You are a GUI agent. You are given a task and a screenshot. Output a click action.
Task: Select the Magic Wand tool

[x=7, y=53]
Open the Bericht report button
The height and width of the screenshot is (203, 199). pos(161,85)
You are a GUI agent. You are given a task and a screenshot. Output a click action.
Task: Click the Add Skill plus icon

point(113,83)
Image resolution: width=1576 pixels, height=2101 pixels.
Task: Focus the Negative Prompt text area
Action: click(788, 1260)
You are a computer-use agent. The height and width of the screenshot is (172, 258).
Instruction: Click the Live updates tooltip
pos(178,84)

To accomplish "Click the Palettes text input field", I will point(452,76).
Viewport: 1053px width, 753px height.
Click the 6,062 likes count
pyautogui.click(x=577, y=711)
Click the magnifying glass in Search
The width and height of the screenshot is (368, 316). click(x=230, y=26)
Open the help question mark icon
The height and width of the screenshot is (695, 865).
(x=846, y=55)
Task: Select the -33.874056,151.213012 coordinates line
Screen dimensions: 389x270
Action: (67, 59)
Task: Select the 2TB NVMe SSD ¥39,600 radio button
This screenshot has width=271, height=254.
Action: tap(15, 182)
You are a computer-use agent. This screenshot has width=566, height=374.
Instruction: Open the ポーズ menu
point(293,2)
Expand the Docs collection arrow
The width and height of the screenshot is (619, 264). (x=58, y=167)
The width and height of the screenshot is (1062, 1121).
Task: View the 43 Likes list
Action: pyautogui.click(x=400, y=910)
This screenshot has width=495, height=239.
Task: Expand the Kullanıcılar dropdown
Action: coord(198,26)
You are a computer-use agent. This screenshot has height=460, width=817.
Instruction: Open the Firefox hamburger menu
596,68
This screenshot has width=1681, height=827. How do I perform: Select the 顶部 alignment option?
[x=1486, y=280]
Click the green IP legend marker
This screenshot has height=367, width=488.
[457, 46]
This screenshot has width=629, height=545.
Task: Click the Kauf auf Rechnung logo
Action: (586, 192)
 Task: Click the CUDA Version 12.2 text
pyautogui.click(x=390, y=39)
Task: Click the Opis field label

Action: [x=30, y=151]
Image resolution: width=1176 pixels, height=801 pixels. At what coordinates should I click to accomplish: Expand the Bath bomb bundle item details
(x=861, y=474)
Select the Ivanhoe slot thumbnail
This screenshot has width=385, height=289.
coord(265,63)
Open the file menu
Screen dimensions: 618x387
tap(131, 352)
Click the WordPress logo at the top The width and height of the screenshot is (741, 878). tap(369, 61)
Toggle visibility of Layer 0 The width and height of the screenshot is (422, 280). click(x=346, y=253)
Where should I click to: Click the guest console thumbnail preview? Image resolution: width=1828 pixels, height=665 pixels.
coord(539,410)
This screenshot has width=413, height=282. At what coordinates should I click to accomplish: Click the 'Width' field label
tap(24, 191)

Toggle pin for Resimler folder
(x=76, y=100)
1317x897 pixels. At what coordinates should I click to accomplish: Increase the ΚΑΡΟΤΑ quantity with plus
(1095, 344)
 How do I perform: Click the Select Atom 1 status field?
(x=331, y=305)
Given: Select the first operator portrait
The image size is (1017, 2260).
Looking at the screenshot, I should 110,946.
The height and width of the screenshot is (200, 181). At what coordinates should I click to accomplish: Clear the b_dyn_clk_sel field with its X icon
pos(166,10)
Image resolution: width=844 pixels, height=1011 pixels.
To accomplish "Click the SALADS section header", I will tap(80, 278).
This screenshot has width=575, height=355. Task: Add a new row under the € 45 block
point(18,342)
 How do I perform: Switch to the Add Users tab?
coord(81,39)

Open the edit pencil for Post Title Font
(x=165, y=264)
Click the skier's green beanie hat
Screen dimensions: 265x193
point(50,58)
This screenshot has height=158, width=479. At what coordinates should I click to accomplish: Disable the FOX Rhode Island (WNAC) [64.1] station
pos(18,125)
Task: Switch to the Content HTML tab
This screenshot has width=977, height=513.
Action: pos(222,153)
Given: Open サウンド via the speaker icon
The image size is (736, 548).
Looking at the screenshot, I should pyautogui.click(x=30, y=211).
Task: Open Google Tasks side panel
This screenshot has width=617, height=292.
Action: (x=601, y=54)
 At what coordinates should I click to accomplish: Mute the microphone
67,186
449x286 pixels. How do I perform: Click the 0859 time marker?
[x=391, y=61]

Goal of the exercise:
Looking at the data above, return every line from the one with "Instruction: Click the Live updates tooltip" down to the one with "has width=566, height=374.", exactly and inclusively.

Result:
Instruction: Click the Live updates tooltip
pos(178,84)

To accomplish "Click the Palettes text input field", I will point(452,76).
Viewport: 1053px width, 753px height.
Click the 6,062 likes count
pyautogui.click(x=577, y=711)
Click the magnifying glass in Search
The width and height of the screenshot is (368, 316). click(x=230, y=26)
Open the help question mark icon
The height and width of the screenshot is (695, 865).
(x=846, y=55)
Task: Select the -33.874056,151.213012 coordinates line
Screen dimensions: 389x270
Action: (67, 59)
Task: Select the 2TB NVMe SSD ¥39,600 radio button
This screenshot has width=271, height=254.
Action: tap(15, 182)
You are a computer-use agent. This screenshot has width=566, height=374.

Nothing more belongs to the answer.